The Head of State addressed the opening session of the Africa Fertiliser and Soil Health Summit underway in the Kenyan capital, Nairobi.

"While imports of fertilisers into the continent are welcome, local production should be promoted and supported. Our country is endowed with natural wind and sun resources, and it is well on its way to becoming a competitive producer and exporter of green hydrogen, reckoned to catalyse the decarbonisation of the planet. Green ammonia is a derivative of green hydrogen, and at full scale, Namibia will be producing about three (3) million metric tonnes of green ammonia annually for regional and global markets. With increased local production of green ammonia, which is one of the ingredients necessary to produce fertilisers, our continent can augment food production through fertiliser usage."

President Mbumba also called for improved intra-Africa in the agricultural sector, taking advantage of the African Continental Free-Trade Area, at an affordable price. 
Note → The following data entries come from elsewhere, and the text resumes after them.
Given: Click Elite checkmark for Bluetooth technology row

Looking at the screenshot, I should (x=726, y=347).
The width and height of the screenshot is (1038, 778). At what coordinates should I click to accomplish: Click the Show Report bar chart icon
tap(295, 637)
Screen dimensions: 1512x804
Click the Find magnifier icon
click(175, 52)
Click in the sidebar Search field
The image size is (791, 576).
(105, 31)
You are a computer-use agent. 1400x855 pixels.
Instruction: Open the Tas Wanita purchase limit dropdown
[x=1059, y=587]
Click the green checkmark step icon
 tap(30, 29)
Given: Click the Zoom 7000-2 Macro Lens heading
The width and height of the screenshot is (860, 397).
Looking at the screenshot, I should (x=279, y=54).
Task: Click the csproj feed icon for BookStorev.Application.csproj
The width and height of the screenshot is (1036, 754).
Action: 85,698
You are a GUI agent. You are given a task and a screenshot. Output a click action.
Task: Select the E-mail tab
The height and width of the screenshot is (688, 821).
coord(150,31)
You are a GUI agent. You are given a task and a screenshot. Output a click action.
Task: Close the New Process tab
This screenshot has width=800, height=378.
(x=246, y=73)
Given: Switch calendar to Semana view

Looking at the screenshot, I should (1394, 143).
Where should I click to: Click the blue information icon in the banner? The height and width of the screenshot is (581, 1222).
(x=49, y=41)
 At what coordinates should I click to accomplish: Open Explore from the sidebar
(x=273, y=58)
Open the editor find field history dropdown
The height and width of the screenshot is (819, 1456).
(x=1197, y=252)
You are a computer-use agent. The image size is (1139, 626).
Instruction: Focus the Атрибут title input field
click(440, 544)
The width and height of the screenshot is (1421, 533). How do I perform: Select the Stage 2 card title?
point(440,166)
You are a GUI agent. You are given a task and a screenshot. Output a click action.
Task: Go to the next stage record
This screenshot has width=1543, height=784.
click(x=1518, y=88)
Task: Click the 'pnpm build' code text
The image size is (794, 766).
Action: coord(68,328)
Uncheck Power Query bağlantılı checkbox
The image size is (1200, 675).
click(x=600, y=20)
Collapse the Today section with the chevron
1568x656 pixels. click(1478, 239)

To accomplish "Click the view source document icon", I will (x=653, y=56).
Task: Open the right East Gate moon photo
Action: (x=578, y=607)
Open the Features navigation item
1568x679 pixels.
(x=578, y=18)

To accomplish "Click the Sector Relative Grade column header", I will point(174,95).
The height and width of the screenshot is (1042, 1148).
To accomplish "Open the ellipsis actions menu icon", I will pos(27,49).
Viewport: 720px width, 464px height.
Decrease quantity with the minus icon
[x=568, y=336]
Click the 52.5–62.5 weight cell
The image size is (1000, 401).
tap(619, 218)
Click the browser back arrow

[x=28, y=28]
According to the African Union, the share of intra-African agricultural trade has been consistently below 20% in recent decades.

President Mbumba thus wants Namibia's position to be reflected in the declaration, which is for fellow AU member states to endeavour to acquire fertilisers from Africa as a means of supporting efforts to produce more fertilisers locally.

"By fostering collaboration, innovation, and investment in agricultural development, we can overcome the challenges facing African agriculture and unlock the sector's full potential to nourish growing populations, alleviate poverty, and drive economic growth. Let us, as Africans, work together in unison by holding hands and remaining steadfast in our commitment to advancing the goals of food security, poverty reduction, and sustainable development across the continent."

The three-day summit is expected to endorse a 10-year Action Plan with concrete recommendations and steps to be taken by African leaders and stakeholders to stimulate sustainable, pro-poor productivity growth in African agriculture.

The Action Plan will provide a focus for new policies and investments that will enable farmers to work towards re-building soil health and ultimately increase yield responses and the profitability of fertilisers. 

The Africa Fertiliser and Soil Health Summit is taking place more than a decade after the Maputo Declaration, which set out to improve the continent's agricultural output, especially in production and value addition to the produce.